[Items listed in a dataset]

######

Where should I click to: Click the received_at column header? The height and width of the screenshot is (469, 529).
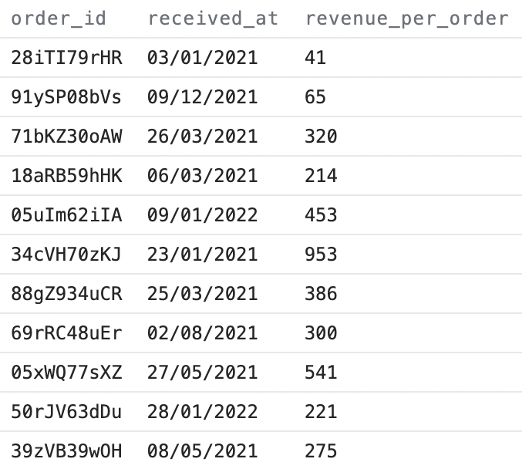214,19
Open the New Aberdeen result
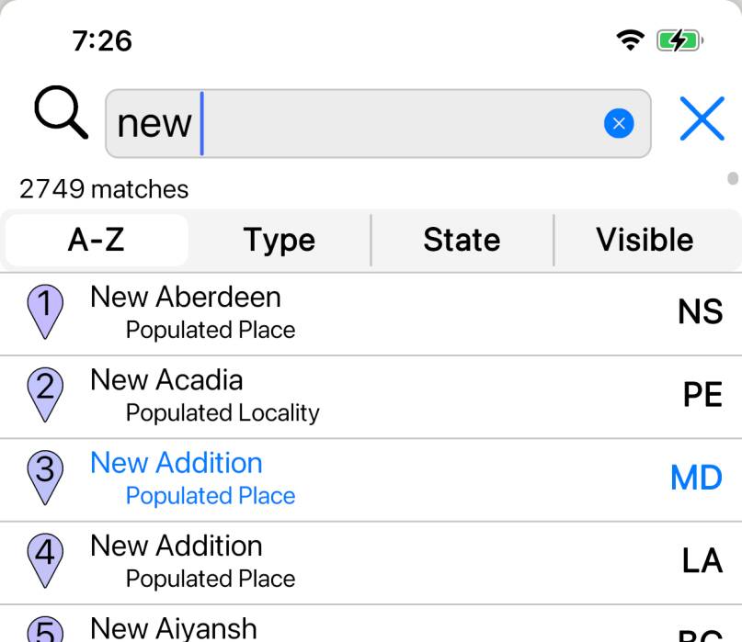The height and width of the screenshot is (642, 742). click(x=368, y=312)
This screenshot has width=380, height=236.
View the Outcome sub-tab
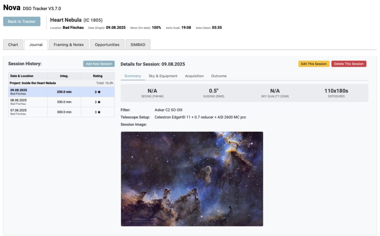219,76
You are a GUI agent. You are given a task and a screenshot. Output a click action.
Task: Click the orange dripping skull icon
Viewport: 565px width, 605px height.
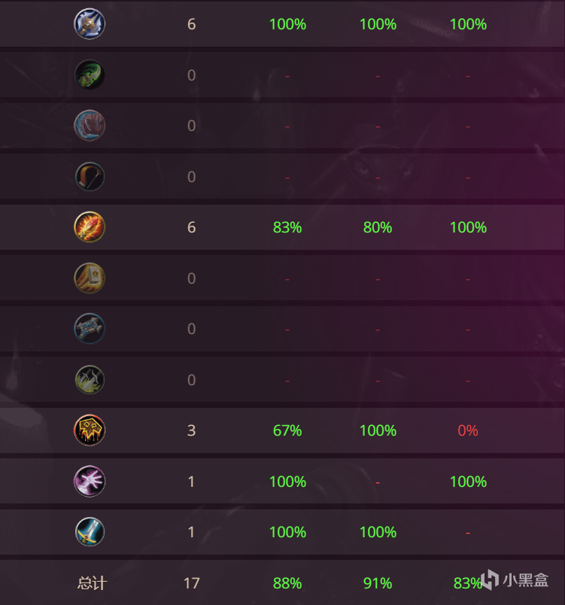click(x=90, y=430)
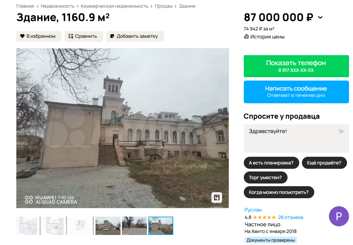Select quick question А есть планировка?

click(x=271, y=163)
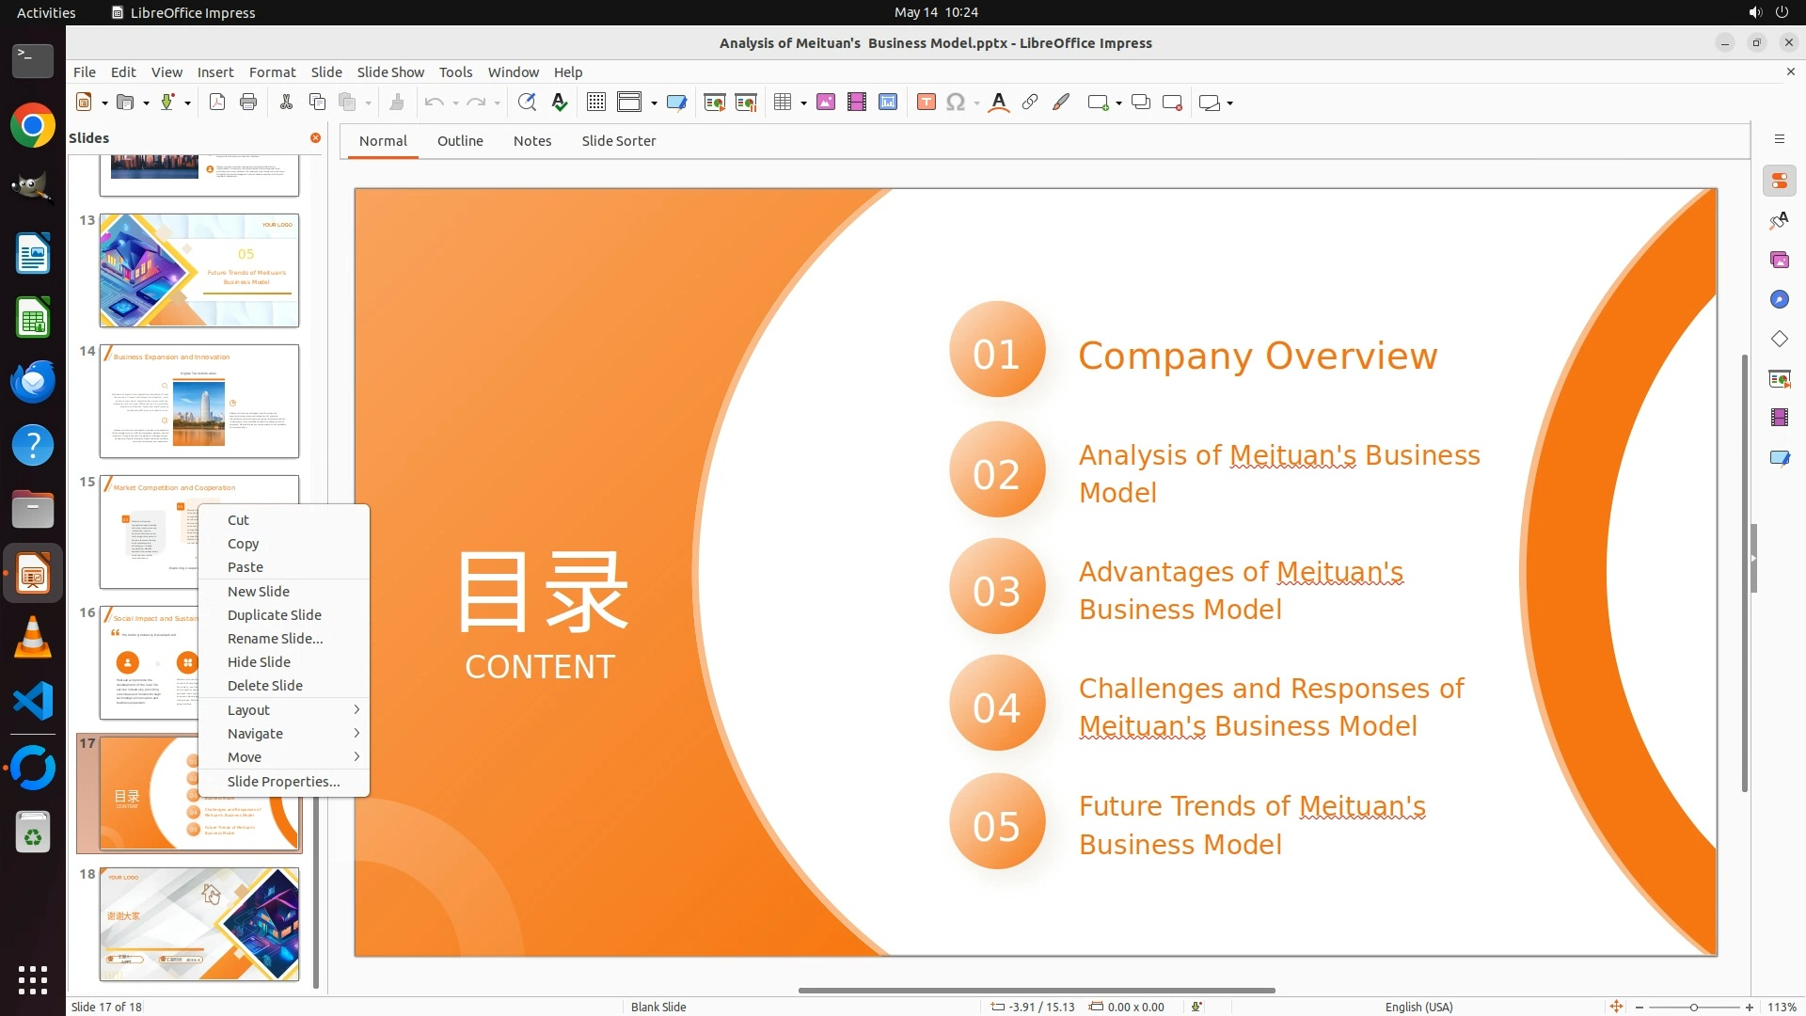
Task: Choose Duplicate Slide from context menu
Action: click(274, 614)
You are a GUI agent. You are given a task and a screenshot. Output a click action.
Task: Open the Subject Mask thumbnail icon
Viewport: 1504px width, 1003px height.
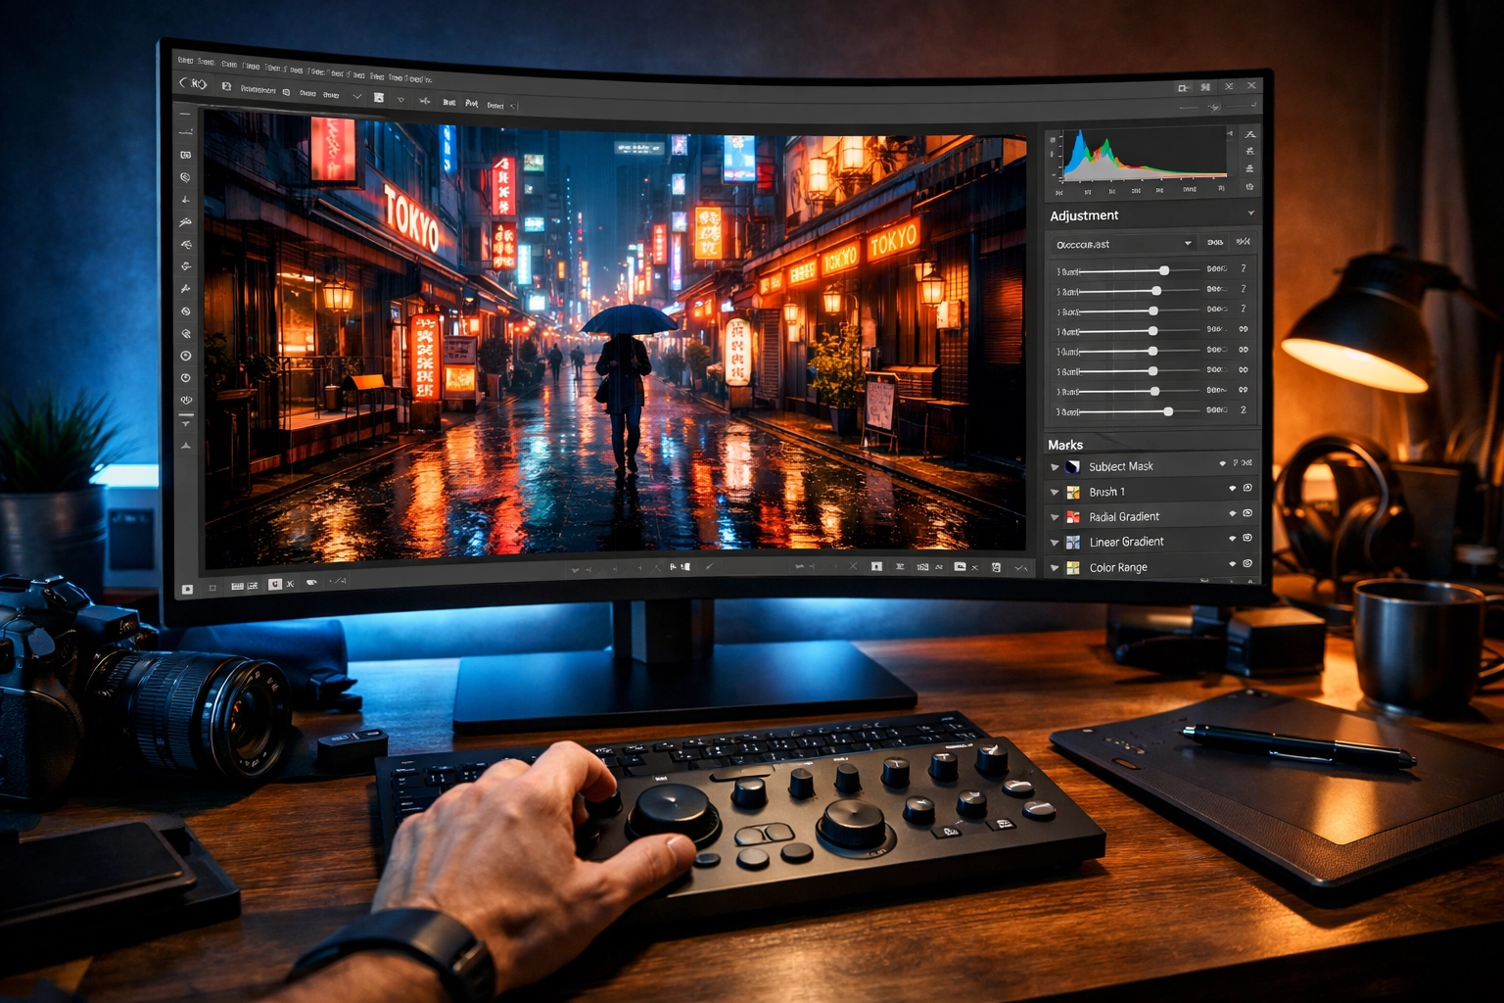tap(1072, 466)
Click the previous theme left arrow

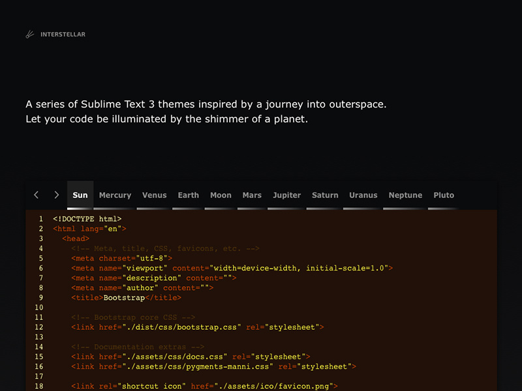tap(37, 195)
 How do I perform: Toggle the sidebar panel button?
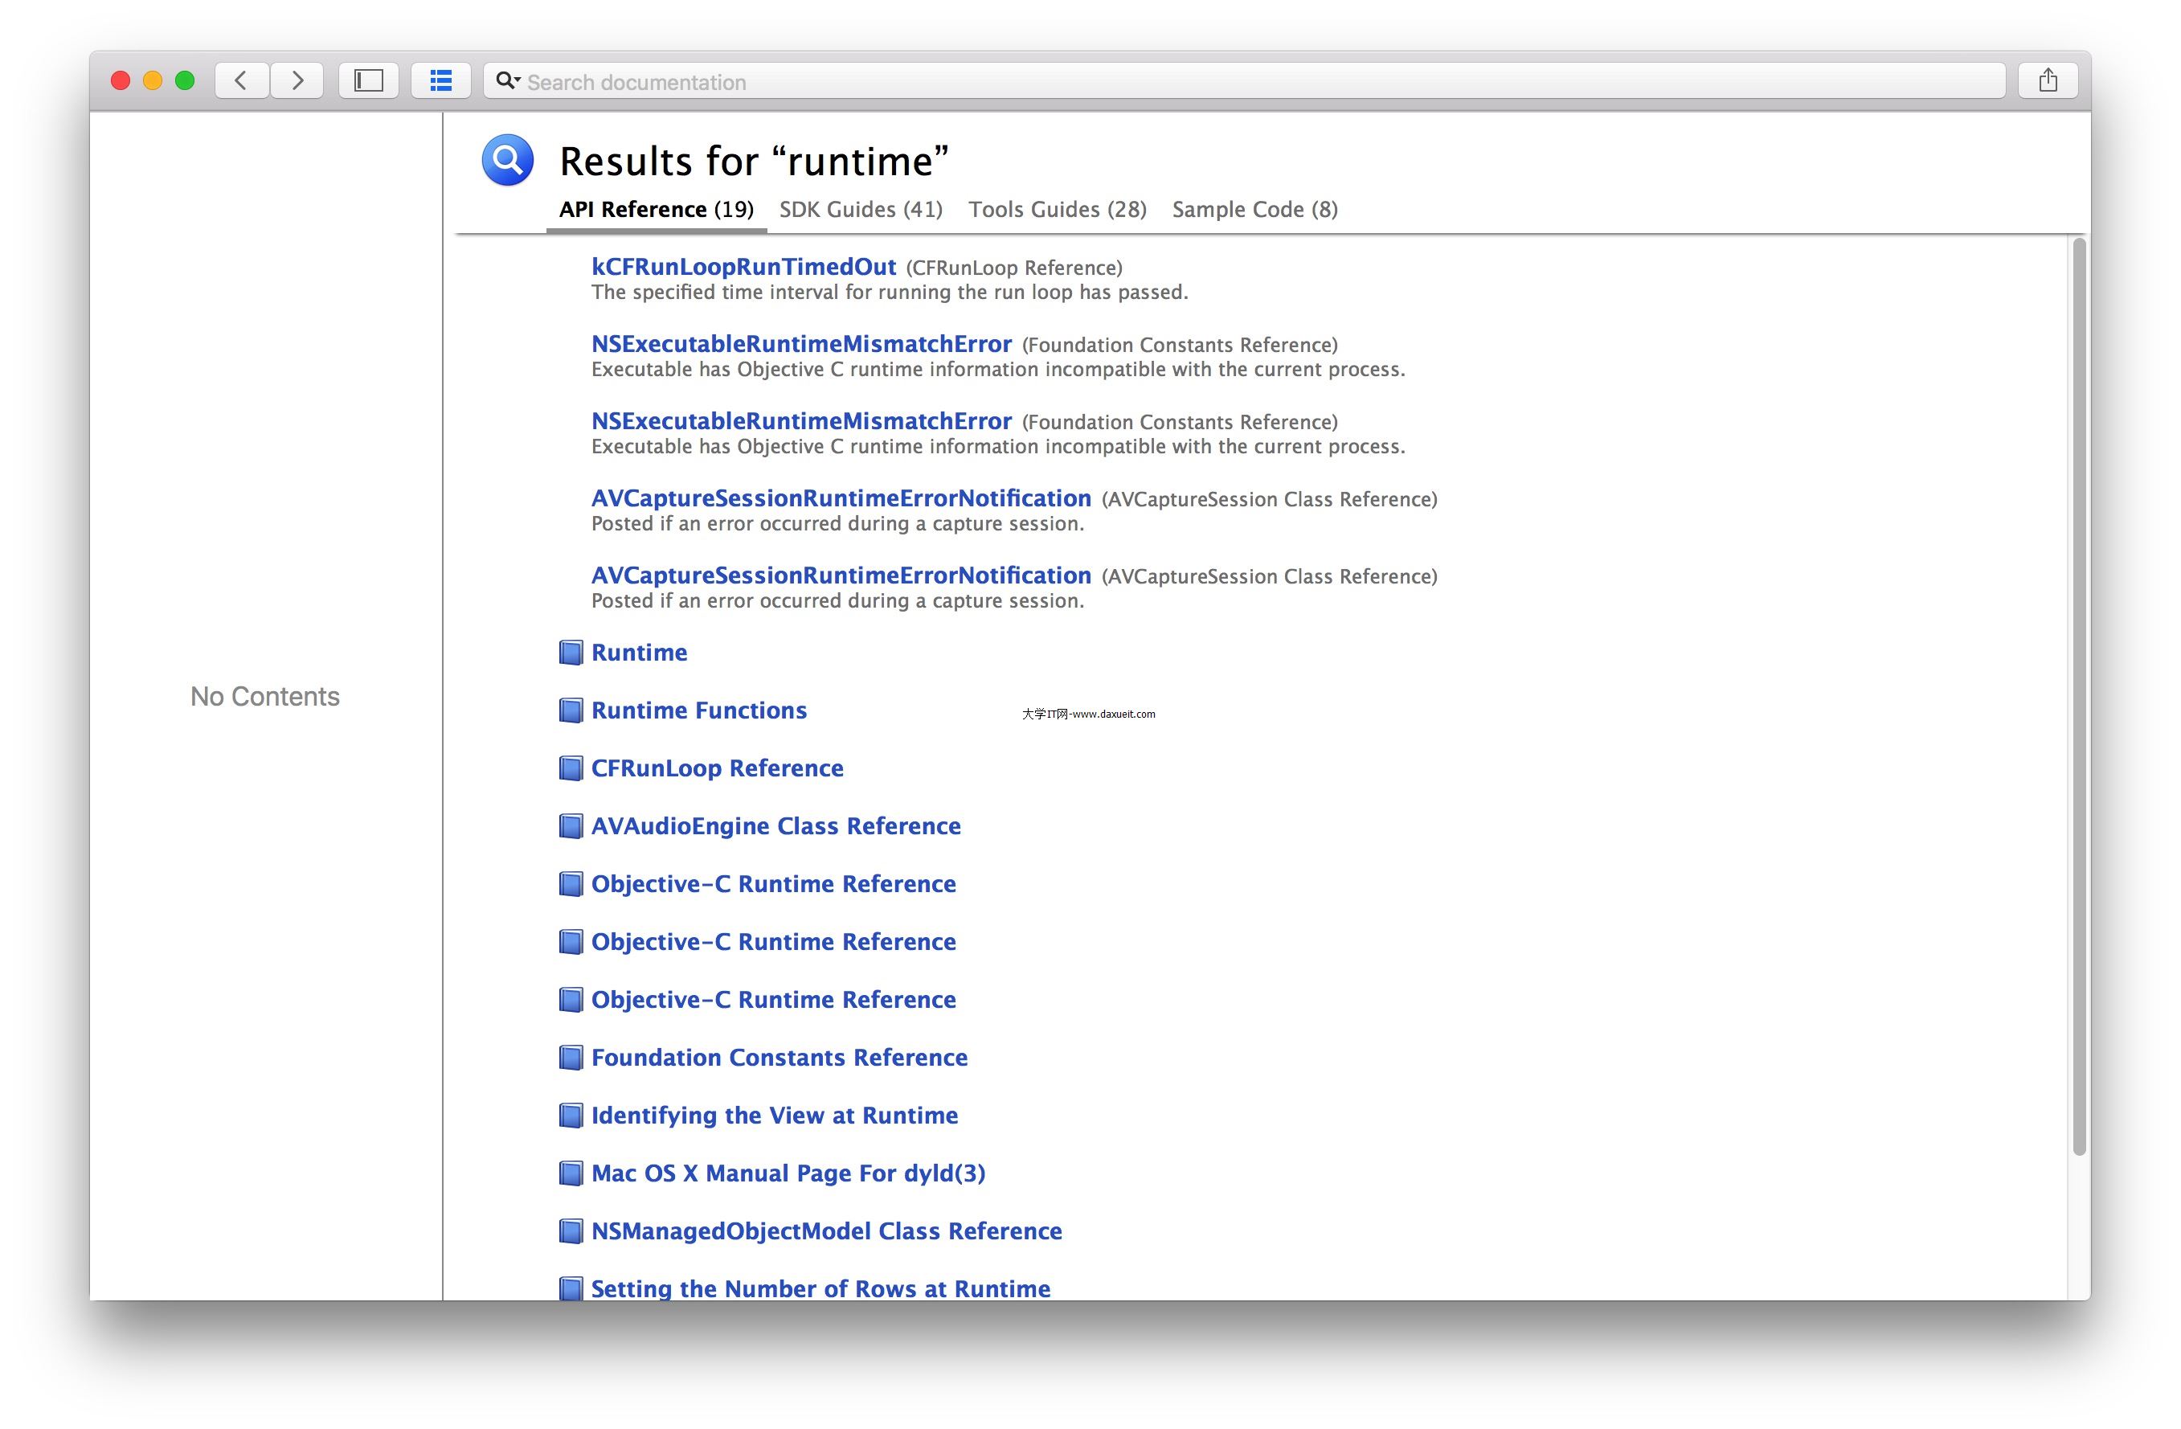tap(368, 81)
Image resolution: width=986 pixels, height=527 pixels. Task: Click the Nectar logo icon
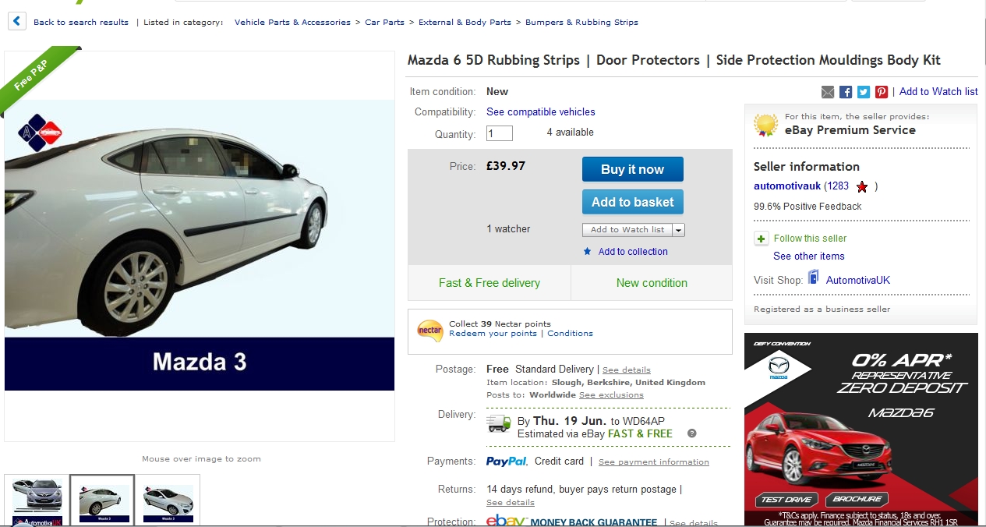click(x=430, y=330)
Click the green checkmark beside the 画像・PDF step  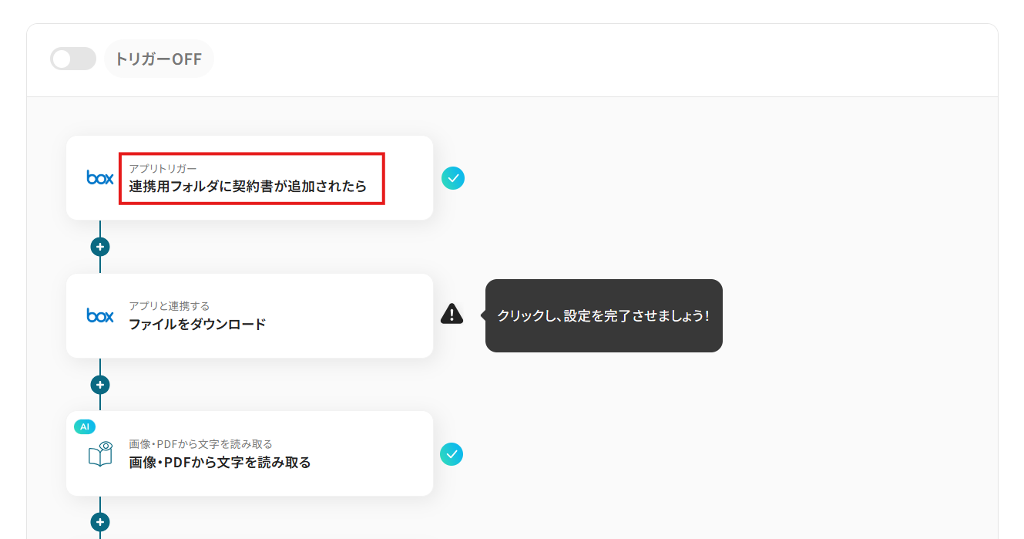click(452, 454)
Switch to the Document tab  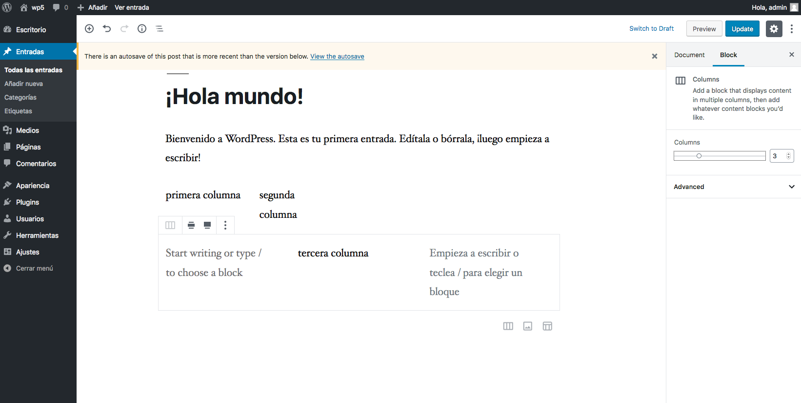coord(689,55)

######

_Brief_:
Please extract every line of the listing above that contains the word "Viewport". Case counts.

_The output_:
Viewport: 565px width, 605px height.
Viewport: 1504px width, 1003px height.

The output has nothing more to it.